(Items from a dataset)
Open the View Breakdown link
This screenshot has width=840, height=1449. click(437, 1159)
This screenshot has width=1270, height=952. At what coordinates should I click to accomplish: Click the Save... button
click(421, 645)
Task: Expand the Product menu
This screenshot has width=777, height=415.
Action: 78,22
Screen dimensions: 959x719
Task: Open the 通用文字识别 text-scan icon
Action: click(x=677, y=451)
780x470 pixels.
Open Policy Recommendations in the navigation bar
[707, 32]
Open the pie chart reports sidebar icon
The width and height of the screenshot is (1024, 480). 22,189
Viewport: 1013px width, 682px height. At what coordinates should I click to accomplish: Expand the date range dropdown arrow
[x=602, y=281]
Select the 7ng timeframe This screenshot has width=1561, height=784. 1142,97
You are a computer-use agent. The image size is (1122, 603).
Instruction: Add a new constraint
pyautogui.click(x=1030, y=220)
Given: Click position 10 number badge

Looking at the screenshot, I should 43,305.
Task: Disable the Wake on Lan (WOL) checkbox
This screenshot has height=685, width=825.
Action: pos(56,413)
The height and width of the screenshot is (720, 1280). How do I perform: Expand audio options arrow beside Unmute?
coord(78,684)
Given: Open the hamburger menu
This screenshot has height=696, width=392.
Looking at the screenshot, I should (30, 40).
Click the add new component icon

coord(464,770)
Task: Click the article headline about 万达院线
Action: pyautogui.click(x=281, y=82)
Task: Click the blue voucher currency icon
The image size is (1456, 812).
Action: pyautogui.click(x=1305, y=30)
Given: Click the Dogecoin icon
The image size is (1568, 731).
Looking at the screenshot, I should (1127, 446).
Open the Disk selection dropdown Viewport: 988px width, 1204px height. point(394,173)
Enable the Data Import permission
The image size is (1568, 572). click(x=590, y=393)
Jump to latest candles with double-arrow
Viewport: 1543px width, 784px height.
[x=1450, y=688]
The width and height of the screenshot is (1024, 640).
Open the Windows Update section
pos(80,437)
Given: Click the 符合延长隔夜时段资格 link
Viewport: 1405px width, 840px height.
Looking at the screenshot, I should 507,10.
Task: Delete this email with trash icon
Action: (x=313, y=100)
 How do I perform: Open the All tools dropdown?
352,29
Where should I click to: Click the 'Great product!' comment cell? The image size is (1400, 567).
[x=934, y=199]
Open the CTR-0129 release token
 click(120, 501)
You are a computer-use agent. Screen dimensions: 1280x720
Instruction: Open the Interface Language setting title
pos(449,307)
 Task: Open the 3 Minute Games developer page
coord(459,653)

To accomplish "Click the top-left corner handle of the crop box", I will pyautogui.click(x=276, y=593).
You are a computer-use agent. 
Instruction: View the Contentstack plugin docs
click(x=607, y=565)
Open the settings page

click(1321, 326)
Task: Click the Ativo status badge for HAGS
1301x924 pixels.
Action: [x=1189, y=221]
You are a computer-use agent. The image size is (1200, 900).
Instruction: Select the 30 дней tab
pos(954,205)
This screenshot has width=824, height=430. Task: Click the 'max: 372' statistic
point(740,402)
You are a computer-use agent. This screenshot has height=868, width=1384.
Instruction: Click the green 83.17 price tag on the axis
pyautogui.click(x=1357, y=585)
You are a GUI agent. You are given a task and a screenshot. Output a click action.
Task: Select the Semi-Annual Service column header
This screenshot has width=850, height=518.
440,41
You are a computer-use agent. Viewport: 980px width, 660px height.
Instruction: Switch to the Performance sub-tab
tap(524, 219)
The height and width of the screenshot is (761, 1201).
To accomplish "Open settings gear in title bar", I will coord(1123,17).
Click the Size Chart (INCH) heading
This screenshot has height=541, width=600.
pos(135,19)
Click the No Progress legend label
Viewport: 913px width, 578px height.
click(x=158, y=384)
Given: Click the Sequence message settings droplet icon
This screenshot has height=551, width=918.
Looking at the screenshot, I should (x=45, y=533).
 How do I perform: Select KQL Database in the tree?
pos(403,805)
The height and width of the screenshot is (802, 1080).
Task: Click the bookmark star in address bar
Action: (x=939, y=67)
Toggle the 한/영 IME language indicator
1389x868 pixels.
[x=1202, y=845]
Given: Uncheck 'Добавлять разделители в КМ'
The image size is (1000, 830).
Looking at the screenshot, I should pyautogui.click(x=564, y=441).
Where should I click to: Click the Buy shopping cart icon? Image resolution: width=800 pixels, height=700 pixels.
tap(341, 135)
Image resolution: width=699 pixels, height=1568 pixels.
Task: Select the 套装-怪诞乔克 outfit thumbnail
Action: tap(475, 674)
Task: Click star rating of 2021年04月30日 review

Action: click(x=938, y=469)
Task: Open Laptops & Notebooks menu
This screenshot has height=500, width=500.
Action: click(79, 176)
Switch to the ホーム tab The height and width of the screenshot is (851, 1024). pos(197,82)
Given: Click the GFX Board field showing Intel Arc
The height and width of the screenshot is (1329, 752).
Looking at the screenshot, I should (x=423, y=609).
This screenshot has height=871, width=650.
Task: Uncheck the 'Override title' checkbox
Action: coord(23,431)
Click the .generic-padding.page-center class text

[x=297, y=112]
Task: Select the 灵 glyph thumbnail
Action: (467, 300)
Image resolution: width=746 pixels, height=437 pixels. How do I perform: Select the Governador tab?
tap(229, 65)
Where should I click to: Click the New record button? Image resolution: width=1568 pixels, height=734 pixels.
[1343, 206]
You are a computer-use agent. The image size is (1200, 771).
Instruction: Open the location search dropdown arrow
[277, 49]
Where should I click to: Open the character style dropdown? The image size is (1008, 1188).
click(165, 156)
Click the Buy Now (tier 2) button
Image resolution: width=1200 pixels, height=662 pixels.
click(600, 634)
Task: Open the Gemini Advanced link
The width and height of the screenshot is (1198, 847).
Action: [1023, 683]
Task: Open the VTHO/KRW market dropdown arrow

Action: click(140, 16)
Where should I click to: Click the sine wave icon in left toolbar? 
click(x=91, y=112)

(REQUIRED ACTION) Verbatim output is expected for the lines from the start of the data to the line in which "Task: Expand the Product menu" appears, both included.

(WORKED SOLUTION)
Open the View Breakdown link
This screenshot has width=840, height=1449. click(437, 1159)
This screenshot has width=1270, height=952. At what coordinates should I click to accomplish: Click the Save... button
click(421, 645)
Task: Expand the Product menu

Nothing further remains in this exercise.